Prompt: Copy out the data below word for word, keeping every line in its original order and form.

Top of Data listing

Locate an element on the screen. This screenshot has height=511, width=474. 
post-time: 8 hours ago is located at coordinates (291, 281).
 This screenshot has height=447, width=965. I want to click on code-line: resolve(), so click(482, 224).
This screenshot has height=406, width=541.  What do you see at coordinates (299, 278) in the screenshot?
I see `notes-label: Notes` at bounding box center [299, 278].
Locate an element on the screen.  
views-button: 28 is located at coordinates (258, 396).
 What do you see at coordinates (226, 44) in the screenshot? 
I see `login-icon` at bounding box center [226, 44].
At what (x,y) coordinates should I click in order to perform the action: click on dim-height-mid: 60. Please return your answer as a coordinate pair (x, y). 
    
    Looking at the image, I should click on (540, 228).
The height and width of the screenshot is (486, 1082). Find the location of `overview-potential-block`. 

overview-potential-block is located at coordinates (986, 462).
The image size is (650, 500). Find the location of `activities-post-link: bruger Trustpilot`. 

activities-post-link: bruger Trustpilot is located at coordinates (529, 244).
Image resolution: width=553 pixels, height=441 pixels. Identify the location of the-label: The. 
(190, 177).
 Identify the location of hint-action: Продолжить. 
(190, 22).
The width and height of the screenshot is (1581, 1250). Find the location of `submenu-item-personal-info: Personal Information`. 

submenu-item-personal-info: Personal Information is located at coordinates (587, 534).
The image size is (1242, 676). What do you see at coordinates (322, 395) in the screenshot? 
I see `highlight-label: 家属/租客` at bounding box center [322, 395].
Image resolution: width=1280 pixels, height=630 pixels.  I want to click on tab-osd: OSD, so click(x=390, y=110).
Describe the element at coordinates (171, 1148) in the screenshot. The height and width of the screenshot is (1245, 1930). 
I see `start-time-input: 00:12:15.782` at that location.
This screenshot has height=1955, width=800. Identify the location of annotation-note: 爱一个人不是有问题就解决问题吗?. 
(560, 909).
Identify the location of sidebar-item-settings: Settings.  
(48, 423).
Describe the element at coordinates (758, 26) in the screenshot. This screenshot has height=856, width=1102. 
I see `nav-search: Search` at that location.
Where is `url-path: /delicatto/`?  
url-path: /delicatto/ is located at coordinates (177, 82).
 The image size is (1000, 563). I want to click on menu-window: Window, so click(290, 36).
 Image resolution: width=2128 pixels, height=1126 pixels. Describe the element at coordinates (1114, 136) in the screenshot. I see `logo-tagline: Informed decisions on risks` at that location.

Bottom of Data listing

Your solution:
Locate an element on the screen. This screenshot has height=511, width=474. 
post-time: 8 hours ago is located at coordinates (291, 281).
 This screenshot has height=447, width=965. I want to click on code-line: resolve(), so click(482, 224).
This screenshot has height=406, width=541.  What do you see at coordinates (299, 278) in the screenshot?
I see `notes-label: Notes` at bounding box center [299, 278].
Locate an element on the screen.  
views-button: 28 is located at coordinates (258, 396).
 What do you see at coordinates (226, 44) in the screenshot? 
I see `login-icon` at bounding box center [226, 44].
At what (x,y) coordinates should I click in order to perform the action: click on dim-height-mid: 60. Please return your answer as a coordinate pair (x, y). 
    
    Looking at the image, I should click on (540, 228).
The height and width of the screenshot is (486, 1082). Find the location of `overview-potential-block`. 

overview-potential-block is located at coordinates (986, 462).
The image size is (650, 500). Find the location of `activities-post-link: bruger Trustpilot`. 

activities-post-link: bruger Trustpilot is located at coordinates (529, 244).
Image resolution: width=553 pixels, height=441 pixels. Identify the location of the-label: The. 
(190, 177).
 Identify the location of hint-action: Продолжить. 
(190, 22).
The width and height of the screenshot is (1581, 1250). Find the location of `submenu-item-personal-info: Personal Information`. 

submenu-item-personal-info: Personal Information is located at coordinates (587, 534).
The image size is (1242, 676). What do you see at coordinates (322, 395) in the screenshot? 
I see `highlight-label: 家属/租客` at bounding box center [322, 395].
Image resolution: width=1280 pixels, height=630 pixels.  I want to click on tab-osd: OSD, so click(x=390, y=110).
Describe the element at coordinates (171, 1148) in the screenshot. The height and width of the screenshot is (1245, 1930). 
I see `start-time-input: 00:12:15.782` at that location.
This screenshot has height=1955, width=800. Identify the location of annotation-note: 爱一个人不是有问题就解决问题吗?. 
(560, 909).
Identify the location of sidebar-item-settings: Settings.  
(48, 423).
Describe the element at coordinates (758, 26) in the screenshot. This screenshot has height=856, width=1102. 
I see `nav-search: Search` at that location.
Where is `url-path: /delicatto/`?  
url-path: /delicatto/ is located at coordinates (177, 82).
 The image size is (1000, 563). I want to click on menu-window: Window, so click(290, 36).
 Image resolution: width=2128 pixels, height=1126 pixels. Describe the element at coordinates (1114, 136) in the screenshot. I see `logo-tagline: Informed decisions on risks` at that location.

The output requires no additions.